Trevor Nunn ends his six-year tenure of the National with Shakespeare's first comic masterpiece. But, while his production has occasional felicities and uses many of the cast of Anything Goes, it lacks that show's airborne lightness and smothers an already dense text in too much novelistic detail.

For a start, Nunn has needlessly restructured Shakespeare's play. The evening begins with gunfire, explosions and a uniformed Berowne caught in a first world war battle. He then proceeds to dream of the Edwardian amorous skirmishings and broken vows of academic seclusion he has left behind.

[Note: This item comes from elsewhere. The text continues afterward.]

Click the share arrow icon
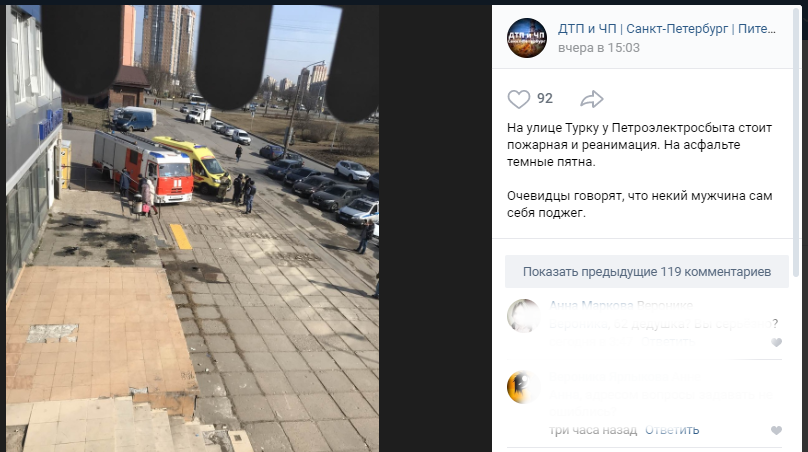808x452 pixels. click(592, 99)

The point of this becomes clear at the climax, when we realise Berowne has taken Rosaline's injunction to "visit the speechless sick" into the fields of Flanders. But the framing device is gratuitous and even pre-empts one of the most magical moments in all Shakespeare: the entrance of Marcade, the messenger of death, into the final revels.

It is symptomatic, however, of a production over-stuffed with detail. John Gunter's setting is a seductive grass-covered forest glade, but this is the cue for an endlessly busy rustic soundtrack in which cuckoos sing, ravens croak and flies buzz. Yet the fussiness continues all through, with much textual transposition and even the beautifully simple climactic song of the owl and the cuckoo turned into a production number.

When Nunn actually trusts Shakespeare's play, the production is very good. The initial vow of academic hibernation is well done, with Simon Day's bossy King of Navarre swathing his followers in academic robes, and the oath's eventual dissolution - under the pressure of love - is as hilarious as ever, with Joseph Fiennes's aristocratic Berowne turning an apology for broken faith into a rousing call to amorous action.

There is much to enjoy. But what the production cries out for is severe editing so that the verbal fencing is swifter and sharper.